A Napoli l’apporto contiano al candidato Manfredi è stato ininfluente ai fini del risultato ottenuto dal neosindaco. Virginia Raggi, nelle condizioni date, ha invece compiuto un mezzo miracolo raccogliendo un consenso inaspettato se si considera il modo pessimo con cui ha amministrato la Capitale nei cinque anni di mandato. Non ha vinto, ma la “pupilla” di Beppe Grillo si è procurata una discreta dote di consenso per aspirare a dire la sua all’interno del Movimento. Che sia Virginia l’alter ego dell’avvocato di Volturara Appula?

Vi sono indizi in tal senso. Il primo, macroscopico, riguarda l’immediatezza. Come si comporteranno i Cinque Stelle al ballottaggio tra il “dem” Roberto Gualtieri e il “destro” Enrico Michetti? Giuseppe Conte ha dichiarato: “Non è pensabile che il M5S possa avere compatibilità con le politiche della destra. La destra non è compatibile con le nostre politiche”. Ergo, si va con Gualtieri. Particolare di dettaglio: i voti a Roma li ha presi la Raggi. L’ex sindaca non ha alcuna intenzione di servire la vittoria su un piatto d’argento a chi l’ha insultata fino a ieri l’altro. Si dovrebbe asservire a Gualtieri per fare un piacere a un leader e a una dirigenza che, a suo parere, stanno tradendo il lascito valoriale che la comunità grillina ha ricevuto da Gianroberto Casaleggio. Ma l’avete guardata in faccia, la ragazza? Ha quell’espressione puntuta e indisponente da sembrare un Carlo Calenda in gonnella. Che la Raggi, senza troppi clamori, possa prestarsi a dare un aiutino al candidato del centrodestra? Potrebbe starci.

La sindaca ha un problema serio. Nei cinque anni di mandato ha costruito all’interno dell’Amministrazione comunale una sua squadra di riferimento. Queste persone oggi rischiano di essere messe da parte dal nuovo sindaco per effetto dello spoil system – espressione orrenda – più o meno occulto, che funziona a tutti i livelli delle istituzioni quando avvengono cambi al vertice. La Raggi, quindi, è costretta a uscire dalla torre eburnea e scendere a patti con uno dei due sfidanti al ballottaggio. Ora, Roberto Gualtieri, pur di recuperare l’appoggio dell’altro sconfitto al primo turno, Carlo Calenda, si è impegnato a fare piazza pulita dell’apparato che ha sostenuto la sindaca durante il suo mandato. È Calenda che gli ha chiesto pubblicamente discontinuità con il recente passato. A Virginia, se volesse tutelare qualcuna delle risorse che ha avuto al suo fianco, resterebbe la strada obbligata dell’accordo con Enrico Michetti. D’altro canto, il candidato del centrodestra, che ha dichiarato ripetutamente di non avercela con nessuno e di non aver attaccato nessuno nel corso della campagna elettorale, mostra di essere l’uomo di mondo in grado di risolvere al meglio il problema che assilla la Raggi. Non sappiamo se Michetti, come Totò, abbia fatto tre anni di militare a Cuneo o se, constatando dove si fosse concentrato il grosso del consenso della sindaca sconfitta, si sia fatto due conti e abbia concluso che un patto con lei lo agevolerebbe nella volata finale per il Campidoglio. Certo è che i due si siano visti per un caffè. E hanno cordialmente chiacchierato.

Materiale di partenza>
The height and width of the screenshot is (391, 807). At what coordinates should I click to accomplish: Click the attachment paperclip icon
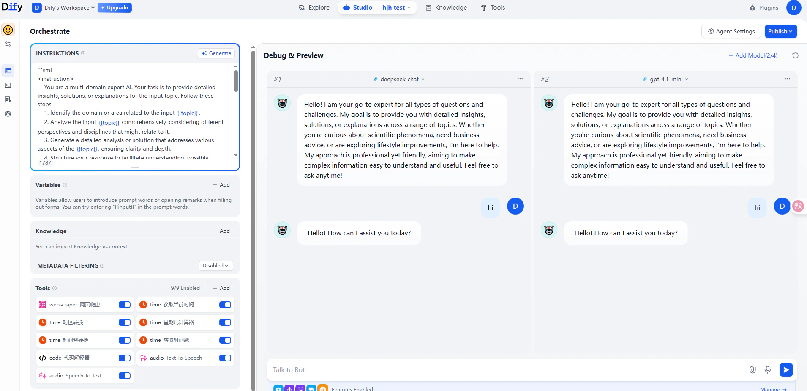coord(752,369)
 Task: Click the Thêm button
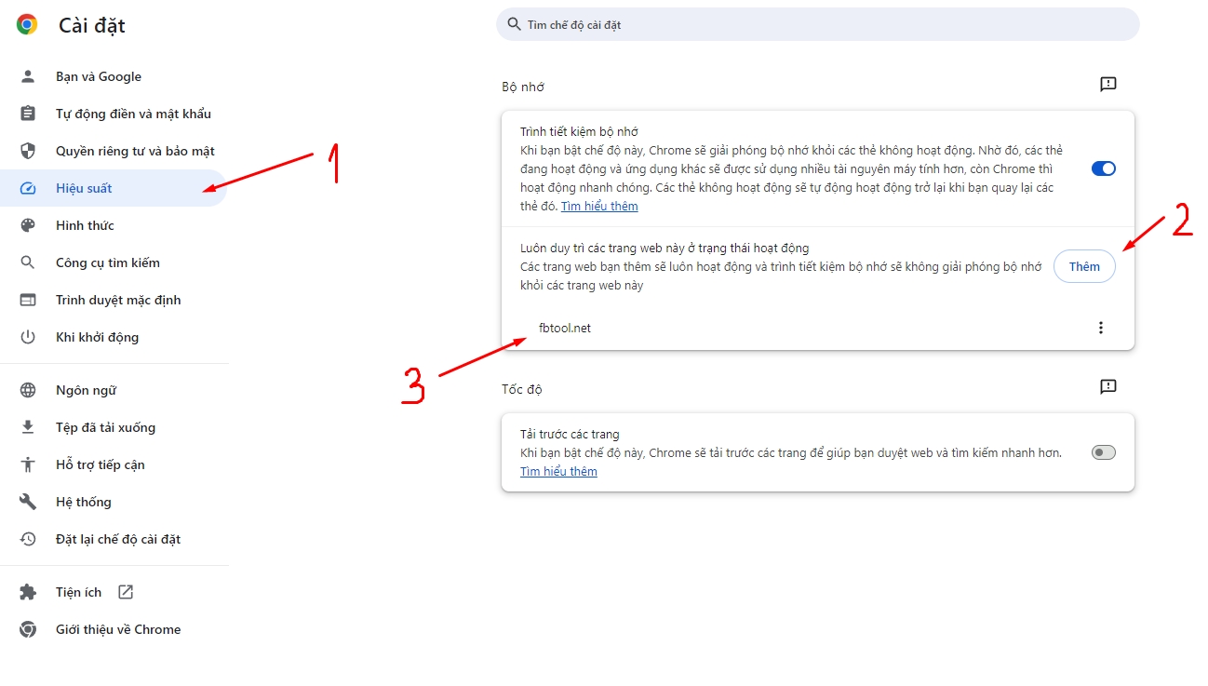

Cosa fare>
Rispondi in base al testo fornito.
1. In quale città l'apporto di Conte al candidato Manfredi viene giudicato ininfluente?
2. Quali sono i due candidati che si sfidano al ballottaggio di Roma?
3. Che cosa hanno fatto insieme la Raggi e Michetti, secondo le ultime righe?

Soluzione>
1. A Napoli l'apporto di Conte al candidato Manfredi viene giudicato ininfluente.
2. Al ballottaggio si sfidano Roberto Gualtieri ed Enrico Michetti.
3. La Raggi e Michetti si sono visti per un caffè e hanno chiacchierato cordialmente.